Indeed, optimism is what led me to the Rabbinate. The pulpit was a perfect place to share my idealistic dreams of progress and redemption.
Ironically, the Rabbinate actually did much to erode my optimism. Until I started working as a Rabbi, tragedy was pretty much an abstraction, something remote; it is as a Rabbi that I first had to confront actual tragedies. Unfortunately, I have officiated at funerals for accident victims, and visited parents sitting shiva for their children. While I was struggling with these tragedies in my own community, in New York and Israel, terrorists murdered thousands of innocents in suicide attacks. The convergence of these catastrophic events shook my optimism, and even my faith. I learned that life doesn’t always have a happy ending; I realized that bad things can happen to good people.
I was forced to reconsider my beliefs. In my search for new insights, authors like Rav Solovietchik, Victor Frankl and the Piaseczner Rebbe opened my eyes to realistic approaches to the problem of evil. My belief became more profound, and there was even some room for optimism.
No, I no longer believe that things will always go well. (I haven’t shelved my hopes completely, but that’s for another day). I can never again be a passive optimist. Passive optimists believe that “all is for the best” and whatever happens, no matter how awful, is truly good. Actually, this approach is insensitive, disparaging the genuine suffering that many people experience.
But even a realist can be an optimist.
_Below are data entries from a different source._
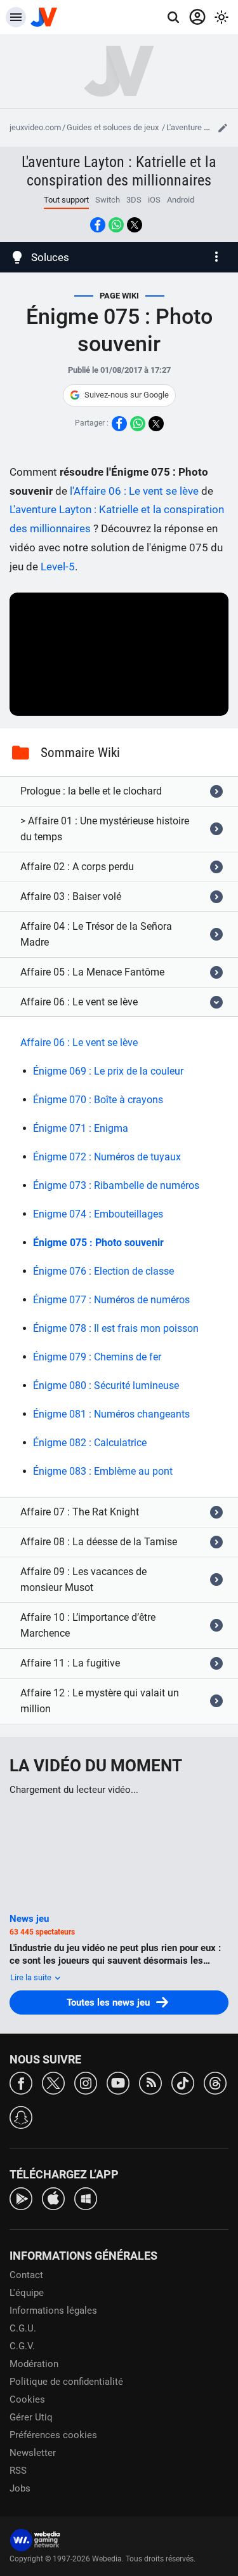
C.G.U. (23, 2328)
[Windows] (85, 2197)
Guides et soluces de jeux (114, 127)
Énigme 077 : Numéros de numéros (111, 1300)
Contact (26, 2275)
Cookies (27, 2399)
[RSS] (150, 2082)
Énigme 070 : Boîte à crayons (98, 1100)
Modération (34, 2364)
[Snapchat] (21, 2116)
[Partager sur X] (134, 224)
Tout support (66, 200)
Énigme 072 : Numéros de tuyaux (107, 1157)
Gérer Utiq (31, 2417)
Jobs (20, 2488)
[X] (53, 2082)
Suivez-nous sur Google (126, 394)
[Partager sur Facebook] (97, 224)
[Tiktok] (182, 2082)
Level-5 (58, 566)
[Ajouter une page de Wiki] (222, 127)
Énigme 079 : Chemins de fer (97, 1357)
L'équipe (27, 2292)
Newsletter (33, 2453)
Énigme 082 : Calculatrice (90, 1443)
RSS (18, 2470)
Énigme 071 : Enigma (80, 1128)
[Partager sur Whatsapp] (116, 224)
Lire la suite (31, 1977)
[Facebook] (21, 2082)
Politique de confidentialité (66, 2381)
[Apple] (53, 2197)
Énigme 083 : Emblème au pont (103, 1471)
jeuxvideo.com (35, 127)
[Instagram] (85, 2082)
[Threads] (215, 2082)
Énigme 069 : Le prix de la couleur (108, 1071)
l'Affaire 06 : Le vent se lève (134, 491)
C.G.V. (22, 2346)
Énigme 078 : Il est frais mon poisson (116, 1328)
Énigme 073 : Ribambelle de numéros (116, 1185)
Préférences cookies (53, 2435)
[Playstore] (21, 2197)
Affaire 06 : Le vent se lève (79, 1042)
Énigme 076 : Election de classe (103, 1271)
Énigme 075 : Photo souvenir (98, 1243)
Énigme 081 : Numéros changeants (111, 1414)
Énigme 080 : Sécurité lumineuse (106, 1385)
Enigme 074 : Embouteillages (98, 1214)
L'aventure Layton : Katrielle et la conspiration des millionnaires (119, 171)
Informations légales (53, 2310)
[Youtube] (118, 2082)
I cannot be sure everything will be alright; I do not know or understand God’s plans. But if I try, I can improve things. This is optimism of action, an optimism about what we can do and accomplish.
The world is tragic, but we can still produce happiness. Terrorists, illnesses and accidents destroy the beautiful and the innocent; it is up to us to combat evil, give love, and create new life. With kindness, spirituality and progress, we can improve the world.
My current optimism has nothing to do with fate. I believe in free will, and I believe in the possibility of human goodness. I am optimistic because I can, (and you can), choose to improve the world. All we have to do is make the right choices.